Role of Mycobacterium tuberculosis DinG and UvrD helicases in unwinding G-quadruplex DNA

Abstract

Recent studies have demonstrated the role of E. coli UvrD as a replicative helicase that facilitates replication of rolling circle plasmids. Along with dinG and rep helicase, UvrD a so-called “accessory helicase” removes protein roadblocks such as the transcription apparatus by pulling back RNA polymerase and recruiting the DNA repair machinery, thereby assisting genome duplication. In our earlier study, we demonstrated that M. tuberculosis DinG unwinds tetra and bi molecular G4 DNA structures. Rep, DinG and UvrD accessory helicases have overlapping functions and two out of three helicases are required for the viability of E. coli with inverted rrn operon. The RecQ and Rep helicases are absent in M. tuberculosis. Moreover, UvrD and DinG have overlapping functions with respect to replication and transcription in E. coli. Hence we wanted to investigate the role of M. tuberculosis UvrD helicase in G4 DNA resolution. M. tuberculosis contains two copies of UvrD: UvrD1 and UvrD2 which shares 40% and 33% amino acid sequence identity with E. coli UvrD respectively. We cloned, overexpressed and purified M. tuberculosis UvrD1 and UvrD2 helicases from E. coli BL21(*DE3) cells to near homogeneity. The purified MtUvrD1 exhibited 3ˈ5ˈ translocase and helicase activity. The unwinding of TP-G4 and OX1T G4 DNA by MtUvrD1 was ATP and Mg2+ dependent and requires a minimum of 7 nts at the 3ˈ single stranded region. Interestingly, we found that MtUvrD1 showed 3 fold less helicase activity with replication intermediate substrates compared to G4 DNA substrates. Many of the mycobacterial gene promoters and inter- or intragenic regions contain G4 DNA forming motifs. We found that MtUvrD1 unwinds tetramolecular G4 structures that are formed from the intragenic G4 structures of recA, trpD and MSF transporter genes. Several G4 specific ligands have been shown to effectively bind to G4 DNA and inhibit resolution by helicases. Our data shows TMPyP4 and NMM could specifically bind recA and MSF G4-DNA and inhibit unwinding by MtUvrD1. MtUvrD2 showed increase in G4-DNA unwinding with increase in 3ˈ tail length.

Data supplied:
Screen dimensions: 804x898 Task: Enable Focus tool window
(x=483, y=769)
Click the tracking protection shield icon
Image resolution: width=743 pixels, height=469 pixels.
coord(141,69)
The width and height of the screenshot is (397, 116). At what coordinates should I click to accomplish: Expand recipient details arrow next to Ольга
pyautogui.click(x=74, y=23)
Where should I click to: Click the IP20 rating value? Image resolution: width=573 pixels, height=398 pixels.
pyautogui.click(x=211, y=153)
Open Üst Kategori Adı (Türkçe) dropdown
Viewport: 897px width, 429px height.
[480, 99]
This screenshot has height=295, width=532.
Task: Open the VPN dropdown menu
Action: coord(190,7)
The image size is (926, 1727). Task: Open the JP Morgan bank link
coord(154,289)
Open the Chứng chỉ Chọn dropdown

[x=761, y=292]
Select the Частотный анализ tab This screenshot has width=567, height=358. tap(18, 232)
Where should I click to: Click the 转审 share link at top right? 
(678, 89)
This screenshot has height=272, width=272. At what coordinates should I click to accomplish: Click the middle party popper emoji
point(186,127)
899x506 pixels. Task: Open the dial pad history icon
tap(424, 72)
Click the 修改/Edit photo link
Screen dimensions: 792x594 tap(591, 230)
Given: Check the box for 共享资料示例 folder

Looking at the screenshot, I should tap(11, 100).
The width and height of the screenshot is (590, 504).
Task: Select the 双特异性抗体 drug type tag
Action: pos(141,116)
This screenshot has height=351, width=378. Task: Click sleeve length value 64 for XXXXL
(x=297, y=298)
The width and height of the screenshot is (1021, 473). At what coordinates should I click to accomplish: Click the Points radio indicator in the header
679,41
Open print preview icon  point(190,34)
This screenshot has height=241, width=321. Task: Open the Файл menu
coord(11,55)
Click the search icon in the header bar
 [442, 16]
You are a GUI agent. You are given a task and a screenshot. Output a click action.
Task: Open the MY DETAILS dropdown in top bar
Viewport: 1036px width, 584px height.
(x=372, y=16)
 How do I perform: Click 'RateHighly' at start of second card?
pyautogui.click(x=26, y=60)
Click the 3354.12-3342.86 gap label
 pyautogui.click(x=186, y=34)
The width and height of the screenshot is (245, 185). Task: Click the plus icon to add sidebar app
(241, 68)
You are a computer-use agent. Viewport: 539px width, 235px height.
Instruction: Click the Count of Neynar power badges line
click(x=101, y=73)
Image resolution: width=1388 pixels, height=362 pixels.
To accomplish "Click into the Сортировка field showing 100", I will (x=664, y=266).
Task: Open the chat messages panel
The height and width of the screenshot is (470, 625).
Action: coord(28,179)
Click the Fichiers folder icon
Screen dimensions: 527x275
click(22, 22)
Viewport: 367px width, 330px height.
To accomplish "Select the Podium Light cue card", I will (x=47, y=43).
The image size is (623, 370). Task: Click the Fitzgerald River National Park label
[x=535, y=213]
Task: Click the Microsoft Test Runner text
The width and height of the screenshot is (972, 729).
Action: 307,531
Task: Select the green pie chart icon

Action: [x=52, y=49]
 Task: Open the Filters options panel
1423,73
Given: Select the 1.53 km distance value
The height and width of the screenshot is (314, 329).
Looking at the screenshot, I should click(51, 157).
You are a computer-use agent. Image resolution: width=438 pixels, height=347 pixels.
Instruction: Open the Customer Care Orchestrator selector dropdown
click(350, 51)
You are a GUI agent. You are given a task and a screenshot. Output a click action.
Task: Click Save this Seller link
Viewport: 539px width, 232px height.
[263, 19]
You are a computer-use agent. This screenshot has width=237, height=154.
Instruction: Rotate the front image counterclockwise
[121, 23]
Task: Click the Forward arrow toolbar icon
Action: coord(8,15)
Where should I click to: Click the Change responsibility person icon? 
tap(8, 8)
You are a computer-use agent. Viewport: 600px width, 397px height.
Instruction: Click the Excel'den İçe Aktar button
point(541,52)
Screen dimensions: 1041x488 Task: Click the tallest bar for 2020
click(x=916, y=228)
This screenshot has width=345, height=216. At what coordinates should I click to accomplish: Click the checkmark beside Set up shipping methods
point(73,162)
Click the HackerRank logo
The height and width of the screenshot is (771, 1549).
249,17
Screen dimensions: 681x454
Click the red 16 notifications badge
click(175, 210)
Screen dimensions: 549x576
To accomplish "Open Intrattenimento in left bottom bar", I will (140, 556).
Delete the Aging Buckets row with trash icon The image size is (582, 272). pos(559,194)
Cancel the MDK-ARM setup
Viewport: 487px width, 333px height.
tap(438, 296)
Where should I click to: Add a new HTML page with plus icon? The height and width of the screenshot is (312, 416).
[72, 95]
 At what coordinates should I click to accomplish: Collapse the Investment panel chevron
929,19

What you will do: In two sentences, summarize the abstract on DinG and UvrD helicases. The listing plays no part in what follows.

Answer: Purified M. tuberculosis UvrD1 unwound TP-G4 and OX1T G4 DNA in an ATP- and Mg2+-dependent manner, needed at least 7 nts in the 3ˈ single-stranded region, and also unwound tetramolecular G4 structures formed from intragenic G4 motifs of the recA, trpD and MSF transporter genes. The ligands TMPyP4 and NMM bound recA and MSF G4 DNA and inhibited unwinding by MtUvrD1, while MtUvrD2's G4-DNA unwinding increased with longer 3ˈ tails.